> [What this task involves]: Copy the listing below line for line, leaving every character as it is.

Data listing:

»»

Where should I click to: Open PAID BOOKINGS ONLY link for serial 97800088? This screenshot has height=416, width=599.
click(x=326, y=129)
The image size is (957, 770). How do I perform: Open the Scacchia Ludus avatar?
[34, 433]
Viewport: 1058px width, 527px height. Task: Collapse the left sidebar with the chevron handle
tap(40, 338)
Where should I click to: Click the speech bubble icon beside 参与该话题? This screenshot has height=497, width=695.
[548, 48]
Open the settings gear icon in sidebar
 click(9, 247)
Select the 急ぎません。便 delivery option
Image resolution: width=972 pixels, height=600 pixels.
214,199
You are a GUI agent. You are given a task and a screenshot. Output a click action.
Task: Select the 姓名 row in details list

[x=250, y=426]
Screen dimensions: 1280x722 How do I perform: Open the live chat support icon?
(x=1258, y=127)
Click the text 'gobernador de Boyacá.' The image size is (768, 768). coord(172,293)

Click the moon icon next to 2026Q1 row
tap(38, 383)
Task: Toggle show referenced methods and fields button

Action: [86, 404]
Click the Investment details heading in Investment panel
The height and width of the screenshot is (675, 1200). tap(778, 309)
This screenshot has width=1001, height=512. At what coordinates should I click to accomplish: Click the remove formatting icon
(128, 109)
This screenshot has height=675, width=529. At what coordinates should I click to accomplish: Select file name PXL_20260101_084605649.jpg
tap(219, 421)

««

> [Solved exercise]:
Where should I click to: Open PAID BOOKINGS ONLY link for serial 97800088? This screenshot has height=416, width=599.
click(x=326, y=129)
The image size is (957, 770). How do I perform: Open the Scacchia Ludus avatar?
[34, 433]
Viewport: 1058px width, 527px height. Task: Collapse the left sidebar with the chevron handle
tap(40, 338)
Where should I click to: Click the speech bubble icon beside 参与该话题? This screenshot has height=497, width=695.
[548, 48]
Open the settings gear icon in sidebar
 click(9, 247)
Select the 急ぎません。便 delivery option
Image resolution: width=972 pixels, height=600 pixels.
214,199
You are a GUI agent. You are given a task and a screenshot. Output a click action.
Task: Select the 姓名 row in details list

[x=250, y=426]
Screen dimensions: 1280x722 How do I perform: Open the live chat support icon?
(x=1258, y=127)
Click the text 'gobernador de Boyacá.' The image size is (768, 768). coord(172,293)

Click the moon icon next to 2026Q1 row
tap(38, 383)
Task: Toggle show referenced methods and fields button

Action: [86, 404]
Click the Investment details heading in Investment panel
The height and width of the screenshot is (675, 1200). tap(778, 309)
This screenshot has width=1001, height=512. At what coordinates should I click to accomplish: Click the remove formatting icon
(128, 109)
This screenshot has height=675, width=529. At what coordinates should I click to accomplish: Select file name PXL_20260101_084605649.jpg
tap(219, 421)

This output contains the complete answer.